Our review of the record discloses that Dr. Verbruggen testified that based on Claimant's history of back problems and the series of operations performed on her back he found it extremely difficult to pinpoint a single etiology for Claimant's disability and that he could not tie in Claimant's disability to any particular single traumatic episode. Also, Dr. Verbruggen was of the opinion that the various operations performed on Claimant were not appropriate therapy. Dr. Verbruggen stated that the normal disability period for recovery from a rhizotomy is approximately six weeks. Also, our review of Dr. Verbruggen's testimony as a whole indicates that it was Dr. Verbruggen's opinion that Claimant's disabilities could be attributable to the numerous operations she had received. Accordingly, we believe that Dr. Verbruggen's testimony constituted substantial evidence to support the referee's findings.
Dr. Umlauf testified that he did not examine Claimant but he did review the various hospitalizations and medical records of Claimant as well as the deposition of Dr. Brunswick. Dr. Umlauf stated that his review of Dr. Brunswick's deposition revealed that Claimant suffered from a personality disorder and that this personality disorder existed prior to November 19, 1980. It was Dr.
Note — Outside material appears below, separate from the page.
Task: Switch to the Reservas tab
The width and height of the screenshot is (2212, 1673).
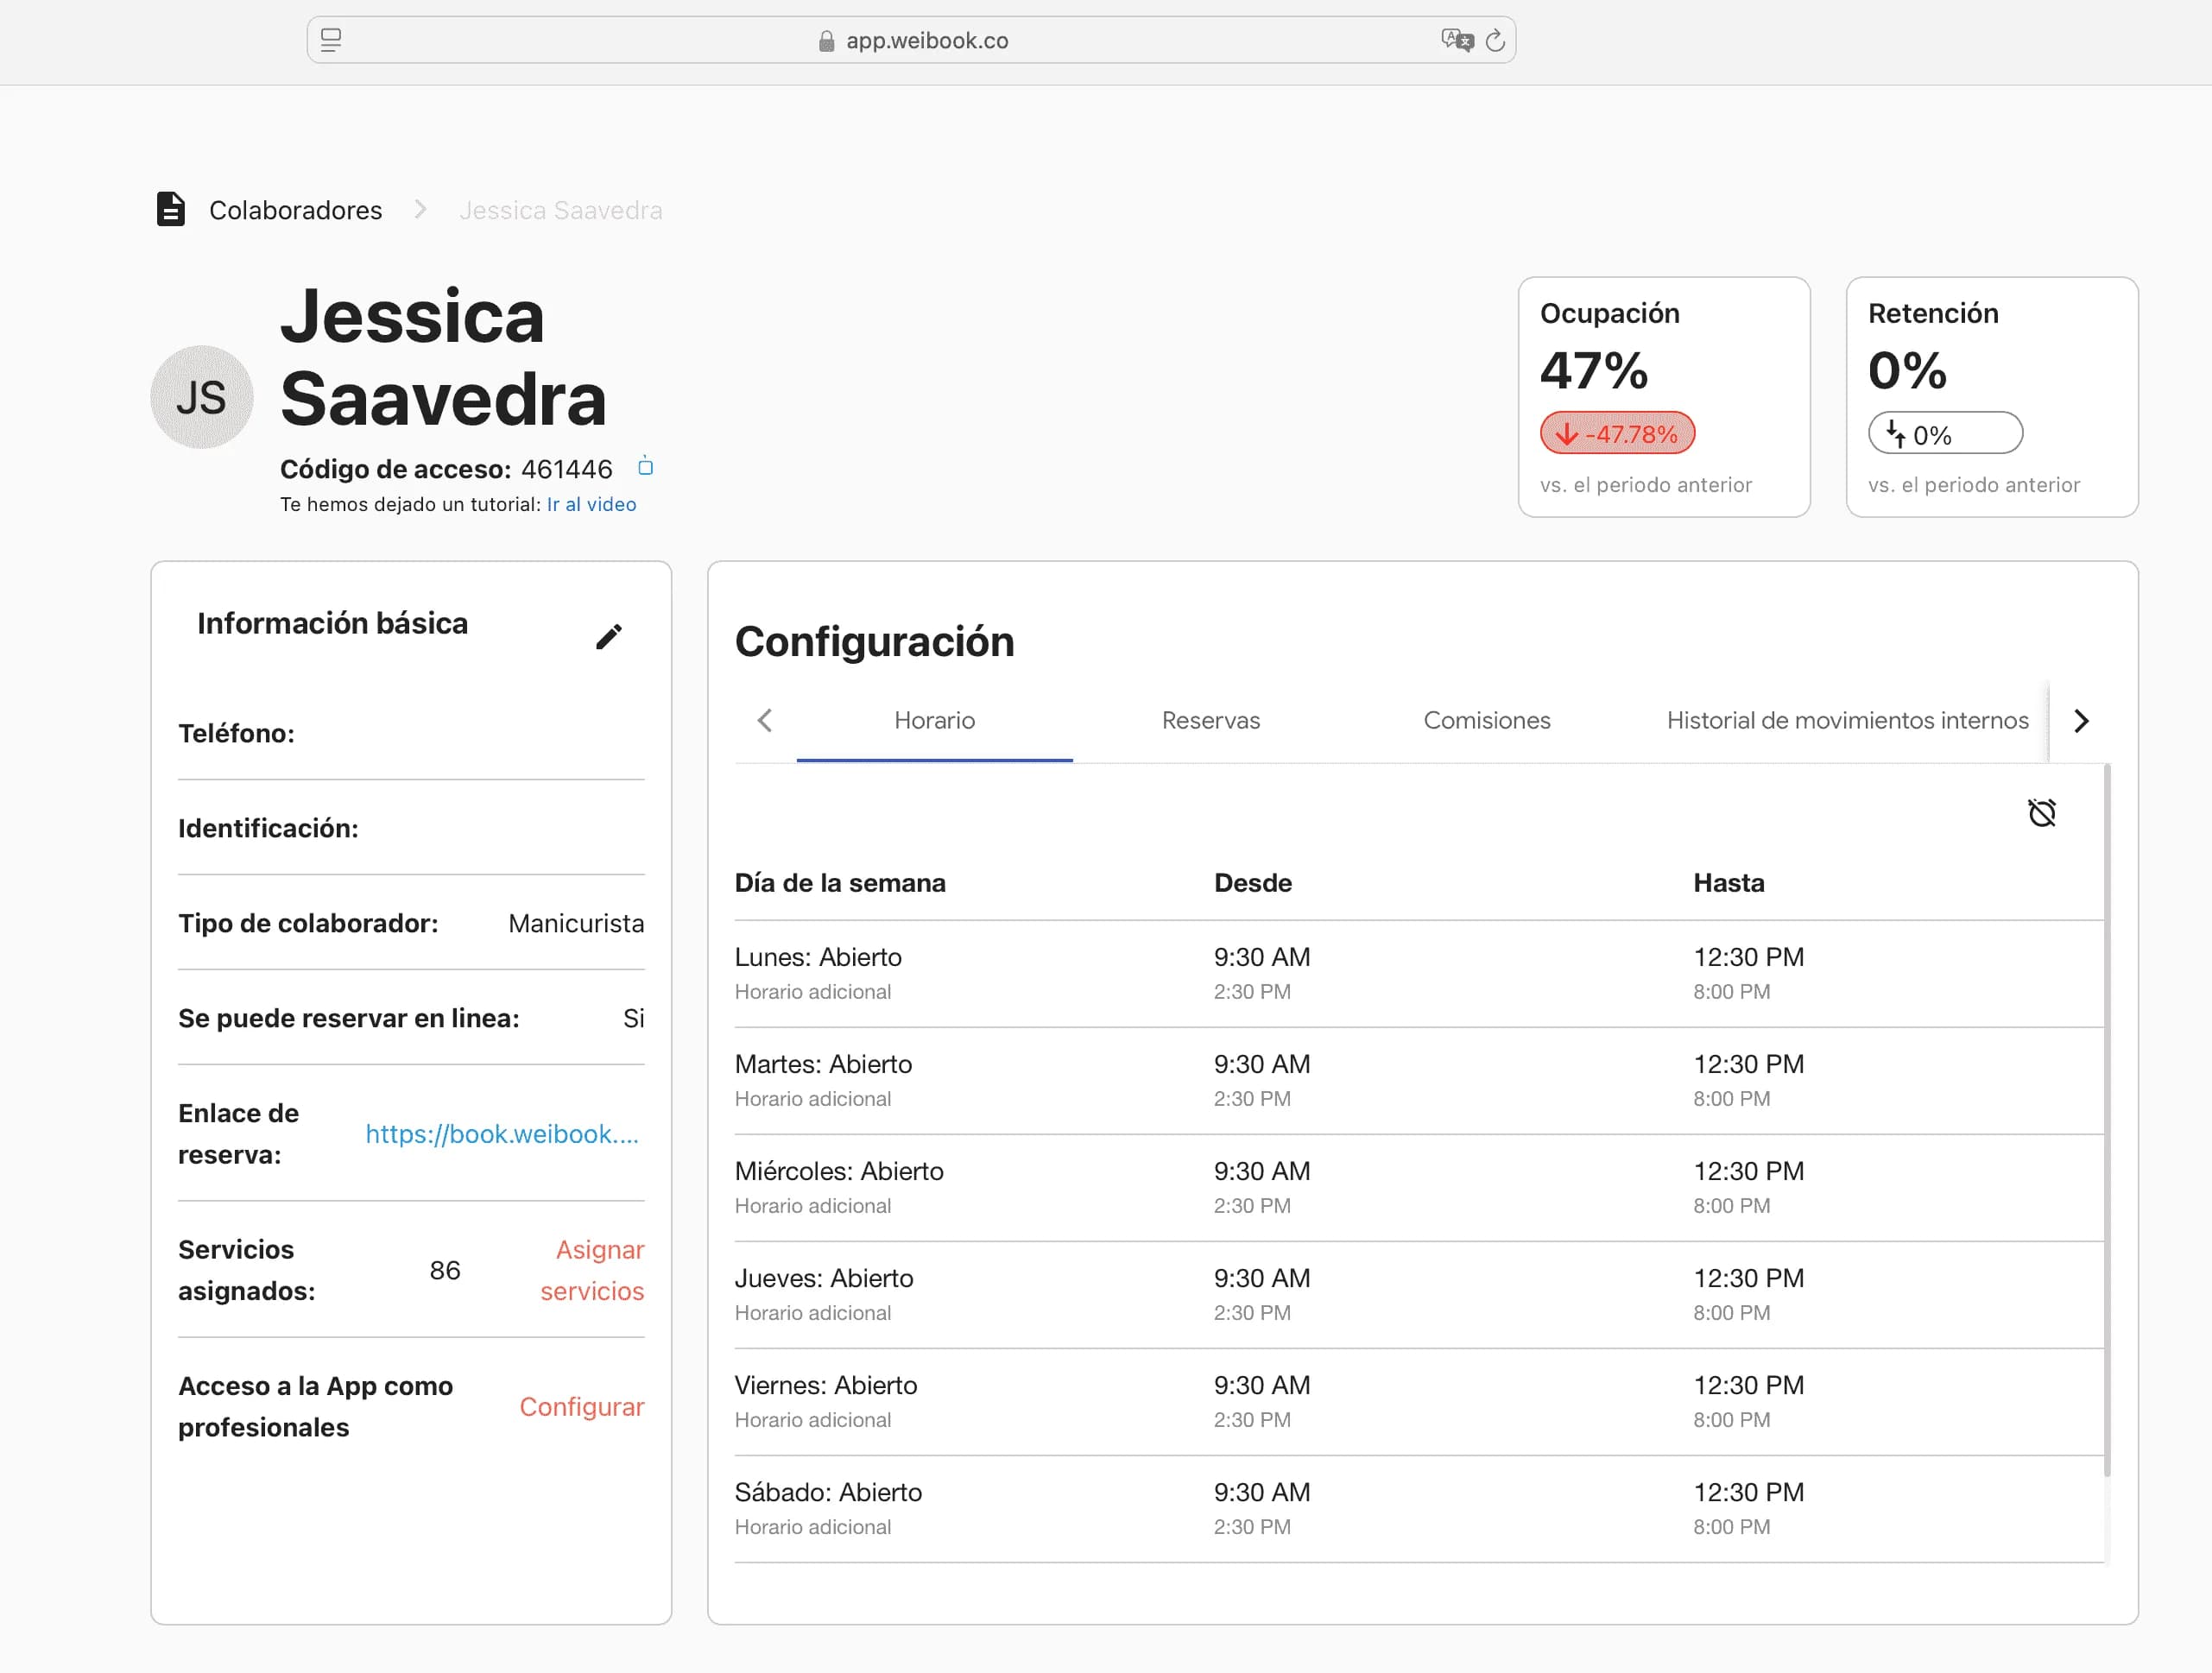Action: click(x=1210, y=720)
Umlauf's opinion that this personality disorder was not precipitated by any given accident but rather was a life long psychiatric dysfunction. It was Dr. Umlauf's conclusion that Claimant's medical disorders were not caused solely by the November 1980 incident; rather that the accident was only one small link in the chain of events that began prior to the accident. Thus, we are satisfied that the referee's conclusions based upon Dr. Umlauf's testimony are supported by substantial evidence.
Claimant points out that the referee erroneously notes in finding of fact No. 7 that Dr. Umlauf examined Claimant. However, the record indicates that Dr. Umlauf never personally examined Claimant, rather his decision was based upon the deposition of Dr. Brunswick as well as other medical documents. We do not believe this incorrect statement by the referee affects his ultimate conclusion because aside from this point, the evidence of record contains substantial evidence to support the referee's findings.
Therefore, for the reasons set forth herein, we will affirm the Board.
ORDER
AND NOW, this 15th day of March, 1988, the order of the Workmen's Compensation Appeal Board in the above-captioned matter is hereby affirmed.